El Perro, para dar a entender que había comprendido, meneó tres o cuatro veces la funda de raso azul que tenía detrás y partió como un rayo. Poco después se vio salir de la cuadra una hermosa carroza del color del aire, acolchada con plumas de canario y forrada en su interior con nata, crema y pastelillos. Tiraban de la carroza cien pares de ratones blancos, y el perro, sentado en el pescante, restallaba el látigo a derecha e izquierda, como un cochero que teme llegar con retraso.

Aún no había pasado un cuarto de hora y ya estaba de vuelta la carroza. El Hada, que esperaba en la puerta de la casa, tomó en sus brazos al pobre muñeco y, llevándolo a la habitación que tenía las paredes de madreperla, mandó llamar inmediatamente a los médicos más famosos de la vecindad.

Los médicos llegaron en seguida, uno tras otro. Eran un Cuervo, una Lechuza y un Grillo-parlante.

—Señores, quisiera saber por ustedes —dijo el Hada, dirigiéndose a los tres médicos reunidos en torno al lecho de Pinocho—, quisiera saber por ustedes si este desgraciado muñeco está vivo o muerto…

Ante esta invitación, el Cuervo, adelantándose el primero, tomó el pulso a Pinocho; luego le tocó la nariz y los dedos meñiques de los pies; cuando hubo palpado todo bien, pronunció solemnemente estas palabras:

—A mi entender, el muñeco está bien muerto; pero, si por desgracia no estuviera muerto, entonces sería indicio seguro de que está vivo.

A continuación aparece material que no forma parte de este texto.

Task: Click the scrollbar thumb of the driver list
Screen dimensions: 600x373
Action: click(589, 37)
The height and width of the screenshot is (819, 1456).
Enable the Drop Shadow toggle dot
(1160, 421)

—Lo siento —dijo la Lechuza—, pero tengo que contradecir al Cuervo, mi ilustre amigo y colega. Para mí, el muñeco está vivo; pero, si por desgracia no estuviera vivo, entonces sería señal de que está verdaderamente muerto.

—Y usted, ¿no dice nada? —preguntó el Hada al Grillo-parlante.

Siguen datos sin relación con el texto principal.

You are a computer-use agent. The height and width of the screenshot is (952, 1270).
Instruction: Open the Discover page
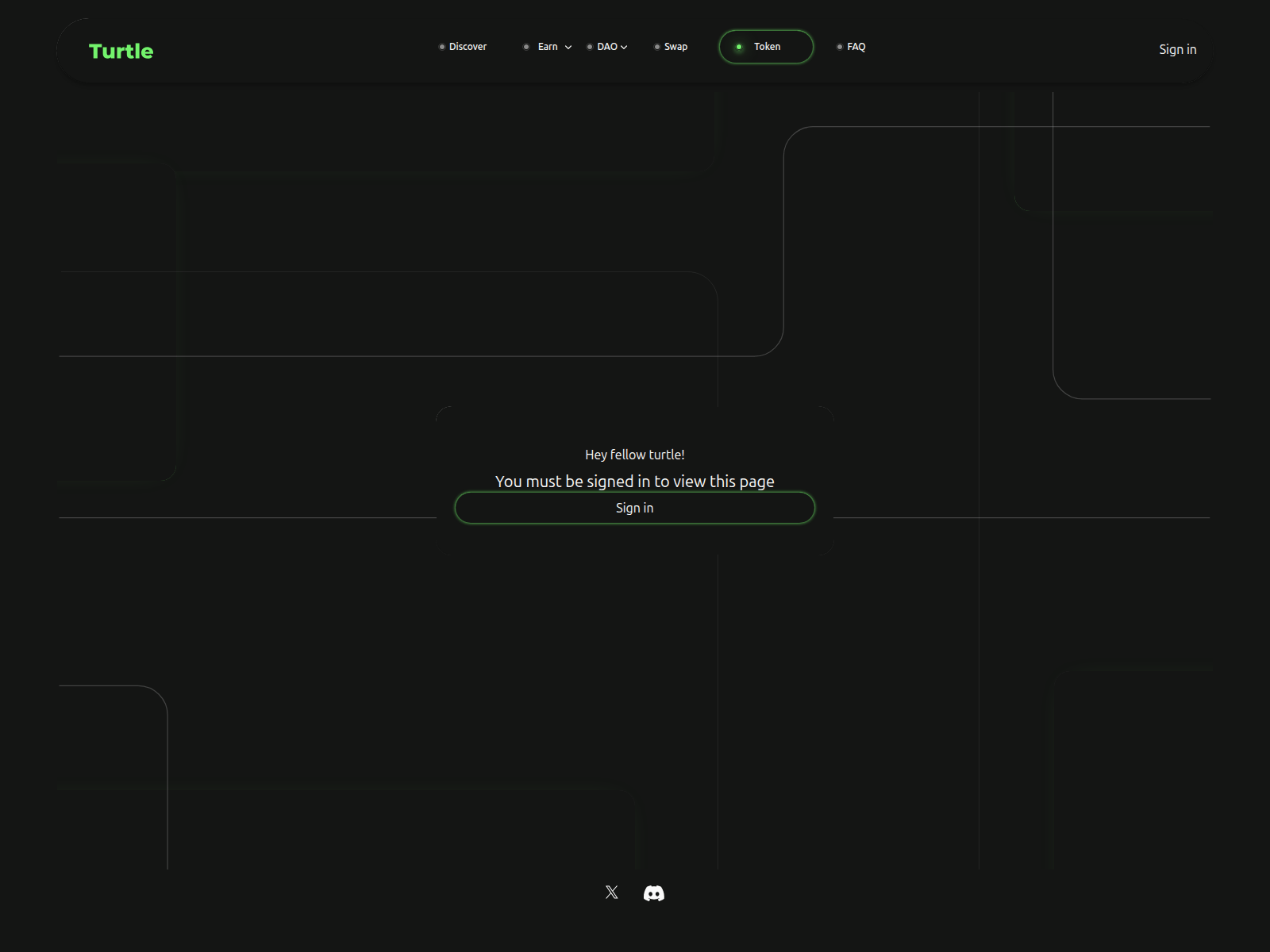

—Yo digo que el médico prudente, cuando no sabe lo que dice, lo mejor que puede hacer es callarse.

Además, este muñeco no es una cara nueva para mí. ¡Lo conozco hace mucho!

Pinocho, que hasta entonces había estado inmóvil como un verdadero pedazo de madera, tuvo una especie de temblor convulsivo que hizo vibrar todo el lecho.

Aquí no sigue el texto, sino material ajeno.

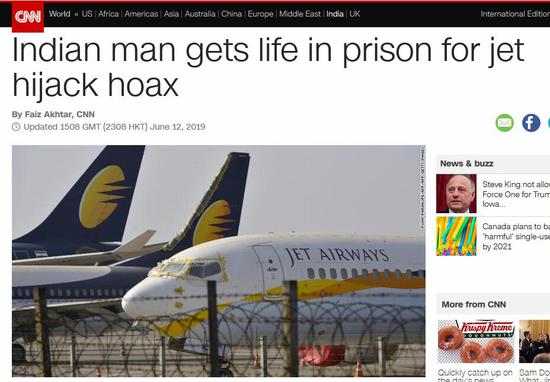Share article via email icon

505,123
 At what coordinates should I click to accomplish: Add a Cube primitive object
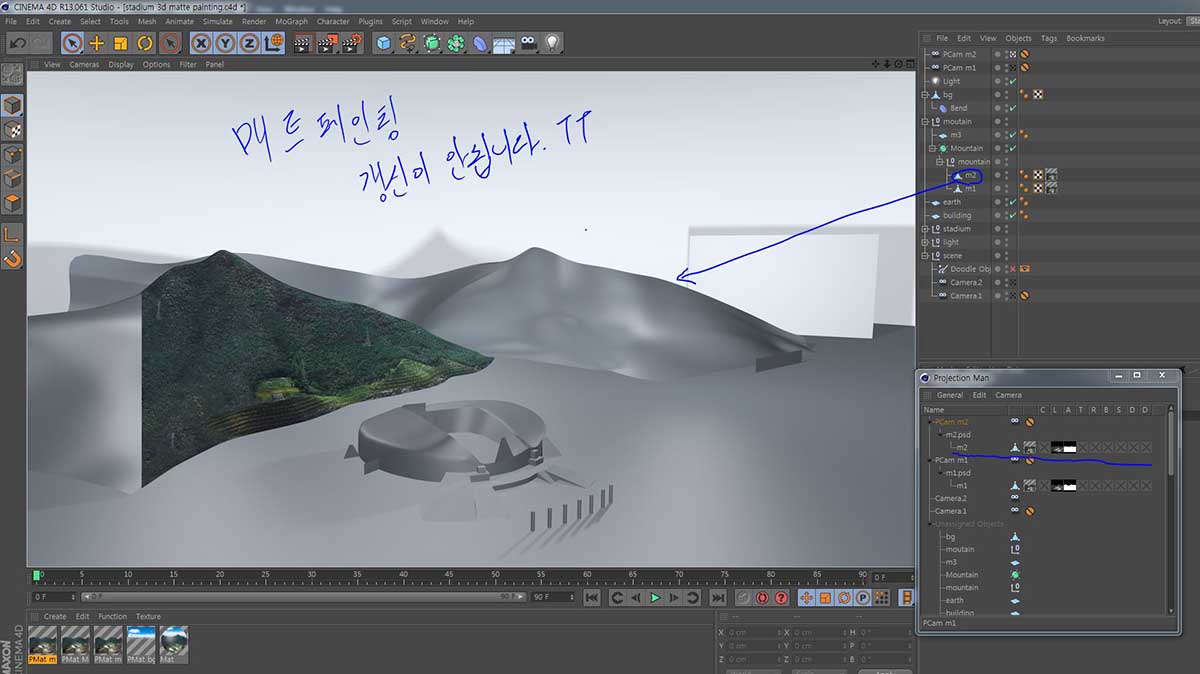click(383, 43)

—Este muñeco —continuó el Grillo— es un pícaro redomado…

Pinocho abrió los ojos y los cerró inmediatamente.

—Es un pilluelo, un perezoso, un vagabundo… Pinocho escondió la cara bajo las sábanas.

—¡Este muñeco es un hijo desobediente, que hará morir de pena a su pobre padre!

En este momento se oyó en la habitación un sonido ahogado de llantos y sollozos.